In 2007, Konstantinova et al demonstrated that EphA–ephrin-A signalling mediates communication between adjacent pancreatic beta cells, thereby regulating insulin secretion [2]. They showed that EphA–ephrin-A-mediated cell communication is bidirectional, and that EphA forward signalling inhibits insulin secretion while ephrin-A reverse signalling stimulates insulin secretion. They also investigated the downstream targets of EphA–ephrin-A signalling and found that the EphA forward signalling-induced decrease in insulin secretion is accompanied by inhibition of RAC1 activity and an increase in F-actin intensity, while the ephrin-A-reverse-signalling-induced increase in insulin secretion is accompanied by enhanced RAC1 activity with decreased F-actin intensity. However, it remains unclear whether RAC1 activation is linked directly with F-actin intensity, and also with insulin secretion. Here, we demonstrated that activation of RAC1 promotes insulin secretion via depolymerisation of F-actin, suggesting a pivotal role of RAC1 in insulin secretion regulated by communication between adjacent pancreatic beta cells.
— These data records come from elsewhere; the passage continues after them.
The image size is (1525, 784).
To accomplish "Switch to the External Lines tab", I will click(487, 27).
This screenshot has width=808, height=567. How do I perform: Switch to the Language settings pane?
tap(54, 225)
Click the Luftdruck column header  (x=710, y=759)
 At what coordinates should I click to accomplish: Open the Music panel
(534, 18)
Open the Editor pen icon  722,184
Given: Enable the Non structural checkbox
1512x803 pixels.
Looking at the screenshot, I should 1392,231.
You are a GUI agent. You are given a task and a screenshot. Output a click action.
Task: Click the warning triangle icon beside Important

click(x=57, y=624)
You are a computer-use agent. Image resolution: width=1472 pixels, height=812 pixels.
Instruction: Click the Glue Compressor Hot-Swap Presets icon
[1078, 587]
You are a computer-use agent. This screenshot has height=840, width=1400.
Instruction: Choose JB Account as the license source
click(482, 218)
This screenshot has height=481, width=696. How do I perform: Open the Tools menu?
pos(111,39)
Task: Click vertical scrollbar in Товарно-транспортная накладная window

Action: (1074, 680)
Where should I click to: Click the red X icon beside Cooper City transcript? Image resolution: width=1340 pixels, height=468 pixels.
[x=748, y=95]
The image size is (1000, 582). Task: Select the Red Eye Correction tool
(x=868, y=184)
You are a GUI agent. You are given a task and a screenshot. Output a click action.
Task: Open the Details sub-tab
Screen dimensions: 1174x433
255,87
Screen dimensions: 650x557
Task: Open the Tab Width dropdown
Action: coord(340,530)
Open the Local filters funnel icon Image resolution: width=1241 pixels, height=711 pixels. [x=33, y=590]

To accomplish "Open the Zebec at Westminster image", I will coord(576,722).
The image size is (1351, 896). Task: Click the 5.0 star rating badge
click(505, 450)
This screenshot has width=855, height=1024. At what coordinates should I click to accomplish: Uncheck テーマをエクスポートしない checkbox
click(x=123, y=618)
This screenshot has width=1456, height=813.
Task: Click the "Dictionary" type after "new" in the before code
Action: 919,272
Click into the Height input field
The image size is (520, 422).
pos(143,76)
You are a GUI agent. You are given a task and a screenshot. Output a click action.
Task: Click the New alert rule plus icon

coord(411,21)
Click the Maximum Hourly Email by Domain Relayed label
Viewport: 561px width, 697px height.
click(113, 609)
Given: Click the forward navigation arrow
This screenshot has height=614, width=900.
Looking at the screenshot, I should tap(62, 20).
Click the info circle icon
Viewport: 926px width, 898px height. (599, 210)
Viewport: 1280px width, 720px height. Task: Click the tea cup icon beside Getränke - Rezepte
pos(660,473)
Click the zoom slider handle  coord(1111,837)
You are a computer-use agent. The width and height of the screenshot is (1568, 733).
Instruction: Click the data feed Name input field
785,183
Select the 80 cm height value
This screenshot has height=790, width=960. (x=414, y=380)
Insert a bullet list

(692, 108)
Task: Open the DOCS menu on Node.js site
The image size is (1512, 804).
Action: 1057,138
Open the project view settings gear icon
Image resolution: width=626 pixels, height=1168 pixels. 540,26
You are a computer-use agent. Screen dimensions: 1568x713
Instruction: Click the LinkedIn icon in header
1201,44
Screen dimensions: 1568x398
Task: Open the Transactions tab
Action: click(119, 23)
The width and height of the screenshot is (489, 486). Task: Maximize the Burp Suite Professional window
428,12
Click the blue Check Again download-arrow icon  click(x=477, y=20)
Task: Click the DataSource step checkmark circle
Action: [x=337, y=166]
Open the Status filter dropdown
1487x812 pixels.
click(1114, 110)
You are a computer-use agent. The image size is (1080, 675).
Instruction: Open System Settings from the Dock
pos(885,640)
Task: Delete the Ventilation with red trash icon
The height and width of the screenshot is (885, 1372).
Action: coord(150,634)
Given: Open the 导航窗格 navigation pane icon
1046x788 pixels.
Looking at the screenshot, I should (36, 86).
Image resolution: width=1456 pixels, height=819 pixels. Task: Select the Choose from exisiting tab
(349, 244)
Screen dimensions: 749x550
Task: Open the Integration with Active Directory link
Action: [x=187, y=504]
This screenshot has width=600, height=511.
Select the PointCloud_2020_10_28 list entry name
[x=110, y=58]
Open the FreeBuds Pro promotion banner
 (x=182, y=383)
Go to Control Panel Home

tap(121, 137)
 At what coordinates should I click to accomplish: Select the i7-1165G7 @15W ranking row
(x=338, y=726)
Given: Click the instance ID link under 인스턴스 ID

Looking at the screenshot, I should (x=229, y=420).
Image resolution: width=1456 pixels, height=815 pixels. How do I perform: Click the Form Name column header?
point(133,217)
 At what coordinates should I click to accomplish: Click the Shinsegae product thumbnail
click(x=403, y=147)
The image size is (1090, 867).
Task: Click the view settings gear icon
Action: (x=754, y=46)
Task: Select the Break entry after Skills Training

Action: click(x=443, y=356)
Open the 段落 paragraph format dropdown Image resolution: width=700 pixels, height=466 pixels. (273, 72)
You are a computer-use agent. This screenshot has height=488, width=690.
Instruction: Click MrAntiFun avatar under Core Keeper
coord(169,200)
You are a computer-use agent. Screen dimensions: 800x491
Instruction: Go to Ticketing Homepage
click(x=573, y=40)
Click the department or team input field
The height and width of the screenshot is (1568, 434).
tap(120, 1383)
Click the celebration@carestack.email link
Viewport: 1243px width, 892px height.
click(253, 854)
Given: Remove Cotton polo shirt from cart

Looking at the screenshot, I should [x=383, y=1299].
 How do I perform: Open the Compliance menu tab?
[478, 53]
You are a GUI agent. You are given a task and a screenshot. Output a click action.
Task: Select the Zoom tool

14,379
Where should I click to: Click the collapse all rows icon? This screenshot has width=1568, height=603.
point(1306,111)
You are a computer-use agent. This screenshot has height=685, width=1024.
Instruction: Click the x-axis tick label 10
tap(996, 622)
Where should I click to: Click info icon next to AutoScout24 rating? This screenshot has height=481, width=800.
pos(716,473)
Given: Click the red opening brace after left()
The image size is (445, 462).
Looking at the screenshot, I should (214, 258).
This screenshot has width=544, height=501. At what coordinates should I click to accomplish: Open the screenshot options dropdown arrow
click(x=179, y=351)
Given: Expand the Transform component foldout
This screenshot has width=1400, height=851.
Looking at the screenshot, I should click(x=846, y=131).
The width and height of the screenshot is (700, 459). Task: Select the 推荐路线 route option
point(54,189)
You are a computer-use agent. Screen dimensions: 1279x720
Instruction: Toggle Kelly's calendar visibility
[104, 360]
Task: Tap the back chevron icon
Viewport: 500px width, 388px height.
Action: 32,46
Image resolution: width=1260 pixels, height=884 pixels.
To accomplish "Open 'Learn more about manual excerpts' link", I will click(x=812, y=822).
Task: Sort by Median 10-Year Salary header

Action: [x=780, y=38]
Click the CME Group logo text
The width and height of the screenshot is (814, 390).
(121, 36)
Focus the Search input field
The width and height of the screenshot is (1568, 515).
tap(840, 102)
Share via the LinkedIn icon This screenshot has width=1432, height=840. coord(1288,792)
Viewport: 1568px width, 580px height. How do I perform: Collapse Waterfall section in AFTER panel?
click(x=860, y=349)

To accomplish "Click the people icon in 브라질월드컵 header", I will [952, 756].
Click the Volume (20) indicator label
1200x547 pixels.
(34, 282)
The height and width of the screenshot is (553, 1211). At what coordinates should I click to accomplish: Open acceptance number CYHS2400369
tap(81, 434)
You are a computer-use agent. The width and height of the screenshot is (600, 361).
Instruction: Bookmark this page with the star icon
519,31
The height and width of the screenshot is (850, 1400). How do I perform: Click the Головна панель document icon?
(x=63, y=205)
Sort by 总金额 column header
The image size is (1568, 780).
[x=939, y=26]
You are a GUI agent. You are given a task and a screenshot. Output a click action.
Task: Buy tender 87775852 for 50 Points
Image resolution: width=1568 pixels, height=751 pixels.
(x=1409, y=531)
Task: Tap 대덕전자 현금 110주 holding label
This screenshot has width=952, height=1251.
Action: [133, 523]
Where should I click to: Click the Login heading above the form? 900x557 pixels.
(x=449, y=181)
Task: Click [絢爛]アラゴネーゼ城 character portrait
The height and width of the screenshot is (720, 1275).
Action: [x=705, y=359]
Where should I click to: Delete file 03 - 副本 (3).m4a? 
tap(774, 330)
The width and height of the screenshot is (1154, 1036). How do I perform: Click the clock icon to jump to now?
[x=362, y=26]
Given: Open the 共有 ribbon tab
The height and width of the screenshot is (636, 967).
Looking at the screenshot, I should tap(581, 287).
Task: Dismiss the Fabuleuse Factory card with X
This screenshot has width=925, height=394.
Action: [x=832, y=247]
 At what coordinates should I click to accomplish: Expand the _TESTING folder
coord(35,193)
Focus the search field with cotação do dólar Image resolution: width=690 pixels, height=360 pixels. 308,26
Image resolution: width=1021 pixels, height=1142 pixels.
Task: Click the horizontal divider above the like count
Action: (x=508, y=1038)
Recently, synapses of amphids defective (SAD-A) kinase was identified as a kinase that phosphorylates PAK1, an effector of RAC1 [40]. Although evidence for molecules that act downstream of RAC1 has been slowly accumulating, it is currently not clear how RAC1 regulates the depolymerisation of F-actin. CDC42 was reported to regulate F-actin remodelling in pancreatic beta cell lines [41, 42], and RAC1 acts downstream of CDC42. Both RAC1 and CDC42 regulate the second phase of insulin secretion, and adequate ‘cycling’ of these proteins between the active state (GTP-bound) and the inactive state (GDP-bound) is important in insulin secretion [41, 42]. Considering that inhibition of CDC42 cycling between GTP- and GDP-bound forms impairs insulin secretion and F-actin regulation [41], it is likely that the absence of RAC1 cycling resulted in inhibition of F-actin depolymerisation in the RAC-deficient cells used in the present study. Thus, this study provides evidence for a crucial role of RAC1 cycling in insulin secretion via F-actin depolymerisation in vivo.

GLP-1 secretion in L cells of the small intestine was recently reported to be controlled by the actin barrier, suggesting that low-molecular-weight G proteins such as RAC1 and CDC42 contribute to the molecular mechanism [43]. There are also reports of reduced incretin secretion being found in patients with type 2 diabetes mellitus [44, 45], but the secretion mechanism of incretin remains largely unclear. Interestingly, not only insulin secretion but also incretin secretion might be controlled by RAC1 and CDC42, but further studies are required. Moreover, application of RAC1 to early diagnosis and treatment of diabetes mellitus warrants further investigation.